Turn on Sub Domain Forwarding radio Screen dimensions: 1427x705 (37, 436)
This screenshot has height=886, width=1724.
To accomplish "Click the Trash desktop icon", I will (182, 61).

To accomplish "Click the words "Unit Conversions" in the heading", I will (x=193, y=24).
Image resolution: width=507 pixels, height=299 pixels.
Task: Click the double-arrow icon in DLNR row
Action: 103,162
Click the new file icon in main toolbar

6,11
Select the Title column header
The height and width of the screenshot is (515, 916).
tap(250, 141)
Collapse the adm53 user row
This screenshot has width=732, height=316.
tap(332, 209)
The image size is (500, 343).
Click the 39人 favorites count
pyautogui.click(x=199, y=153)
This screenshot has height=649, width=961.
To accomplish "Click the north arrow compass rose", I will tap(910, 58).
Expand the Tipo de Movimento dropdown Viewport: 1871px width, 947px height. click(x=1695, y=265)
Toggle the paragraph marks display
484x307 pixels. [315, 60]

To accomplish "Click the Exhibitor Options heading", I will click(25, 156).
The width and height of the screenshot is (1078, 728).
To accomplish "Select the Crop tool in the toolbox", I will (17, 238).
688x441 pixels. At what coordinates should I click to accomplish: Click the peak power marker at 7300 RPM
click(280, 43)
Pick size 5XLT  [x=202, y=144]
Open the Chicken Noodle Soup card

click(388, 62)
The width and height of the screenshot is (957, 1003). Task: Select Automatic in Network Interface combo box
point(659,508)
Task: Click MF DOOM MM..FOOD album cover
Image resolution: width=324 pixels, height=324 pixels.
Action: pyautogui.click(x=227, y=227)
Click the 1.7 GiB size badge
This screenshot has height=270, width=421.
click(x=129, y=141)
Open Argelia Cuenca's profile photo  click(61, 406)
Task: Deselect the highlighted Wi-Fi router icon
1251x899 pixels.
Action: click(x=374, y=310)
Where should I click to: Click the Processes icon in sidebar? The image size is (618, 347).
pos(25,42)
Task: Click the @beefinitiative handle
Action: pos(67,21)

● **Problem description**: Copy the listing word for word, leaving nothing out.

● **Exercise output**:
Turn on Sub Domain Forwarding radio Screen dimensions: 1427x705 (37, 436)
This screenshot has height=886, width=1724.
To accomplish "Click the Trash desktop icon", I will (182, 61).

To accomplish "Click the words "Unit Conversions" in the heading", I will (x=193, y=24).
Image resolution: width=507 pixels, height=299 pixels.
Task: Click the double-arrow icon in DLNR row
Action: 103,162
Click the new file icon in main toolbar

6,11
Select the Title column header
The height and width of the screenshot is (515, 916).
tap(250, 141)
Collapse the adm53 user row
This screenshot has width=732, height=316.
tap(332, 209)
The image size is (500, 343).
Click the 39人 favorites count
pyautogui.click(x=199, y=153)
This screenshot has height=649, width=961.
To accomplish "Click the north arrow compass rose", I will tap(910, 58).
Expand the Tipo de Movimento dropdown Viewport: 1871px width, 947px height. click(x=1695, y=265)
Toggle the paragraph marks display
484x307 pixels. [315, 60]

To accomplish "Click the Exhibitor Options heading", I will click(25, 156).
The width and height of the screenshot is (1078, 728).
To accomplish "Select the Crop tool in the toolbox", I will (17, 238).
688x441 pixels. At what coordinates should I click to accomplish: Click the peak power marker at 7300 RPM
click(280, 43)
Pick size 5XLT  [x=202, y=144]
Open the Chicken Noodle Soup card

click(388, 62)
The width and height of the screenshot is (957, 1003). Task: Select Automatic in Network Interface combo box
point(659,508)
Task: Click MF DOOM MM..FOOD album cover
Image resolution: width=324 pixels, height=324 pixels.
Action: pyautogui.click(x=227, y=227)
Click the 1.7 GiB size badge
This screenshot has height=270, width=421.
click(x=129, y=141)
Open Argelia Cuenca's profile photo  click(61, 406)
Task: Deselect the highlighted Wi-Fi router icon
1251x899 pixels.
Action: click(x=374, y=310)
Where should I click to: Click the Processes icon in sidebar? The image size is (618, 347).
pos(25,42)
Task: Click the @beefinitiative handle
Action: pos(67,21)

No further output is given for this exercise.